• [Text provided]
▼

ATLANTA — Nearly 200 U.S. mothers this year will learn that their newborns are HIV-positive and that they will need a steady dose of antiretroviral medicines most likely for the rest of their lives.
Stopping those medications, doctors say, will lead to certain illness and not, despite one recently reported case, to a cure.
"We know from research that the vast majority of infected children and adults, if they stop their treatments, they are going to get sick and usually very rapidly," said Dr. Jeffrey Lennox, a professor of infectious disease at Emory University and leader of Emory's HIV clinical trials unit.
News that an HIV-infected baby, born in rural Mississippi, had been cured dominated the talks early last week at the Conference on Retroviruses and Opportunistic Infections in Atlanta.
If confirmed, the infant would be only the second well-documented case of a cure in the world. The first was Timothy Brown, a middle-aged leukemia patient who received a bone-marrow transplant from a donor who was genetically resistant to HIV infection. He became known as the Berlin patient.
Doctors who treated the Mississippi infant believe the case is proof that HIV can be cured if they are able to replicate the case. Others, including Lennox, aren't convinced.
Now 21/2, the toddler was born prematurely after the mother arrived at a rural hospital in the fall of 2010 without ever receiving prenatal care or any knowledge she was HIV-positive.

▲

• [The data]
▼

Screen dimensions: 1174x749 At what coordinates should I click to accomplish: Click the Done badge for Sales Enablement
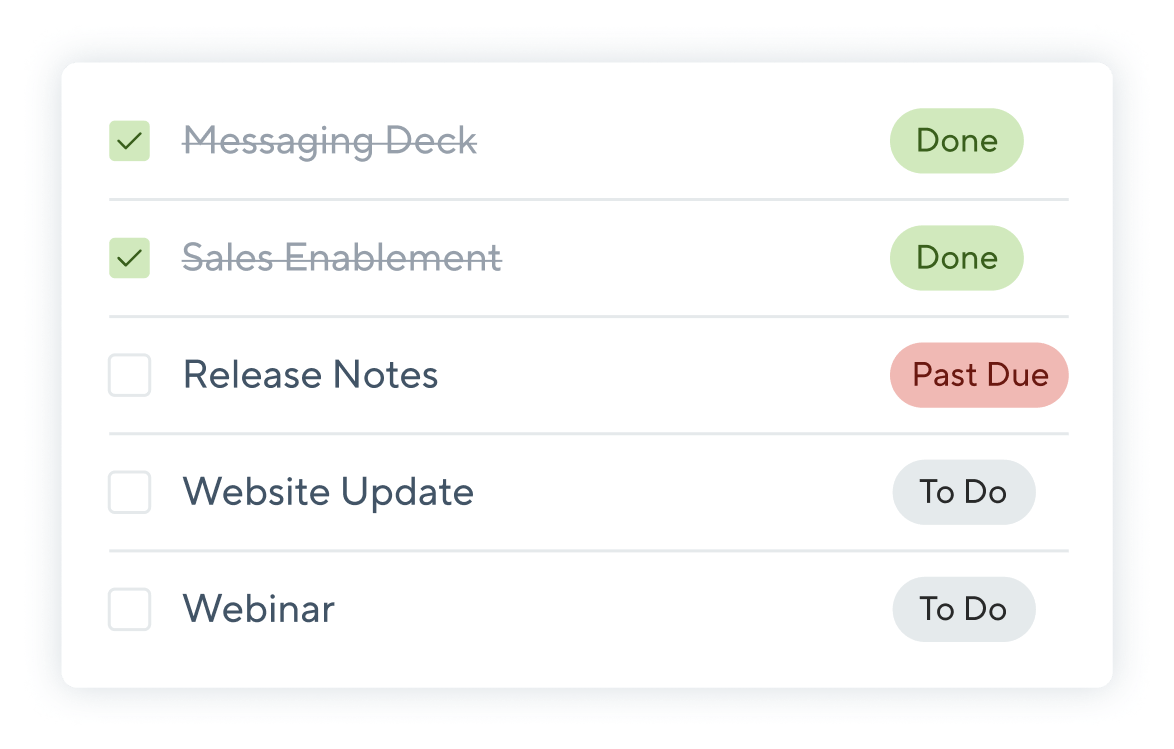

▲

• [Tasks to complete]
**A)** Please quote everything in the HIV article from "News that an" down to "Infections in Atlanta.".
**B)** According to the HIV article, who was the first well-documented case of an HIV cure?
**C)** Summarize the HIV article in two sentences.
Draw only on the HIV article and ignore the data.

• [Per-task answers]
**A)**
News that an HIV-infected baby, born in rural Mississippi, had been cured dominated the talks early last week at the Conference on Retroviruses and Opportunistic Infections in Atlanta.

**B)** Timothy Brown, a middle-aged leukemia patient known as the Berlin patient.

**C)** A baby born with HIV in rural Mississippi was reported as cured, which would make the child only the second well-documented cure after the Berlin patient. Doctors who treated the infant see the case as proof that HIV can be cured, while others, such as Dr. Jeffrey Lennox of Emory University, are not convinced and warn that stopping antiretroviral treatment usually leads to rapid illness.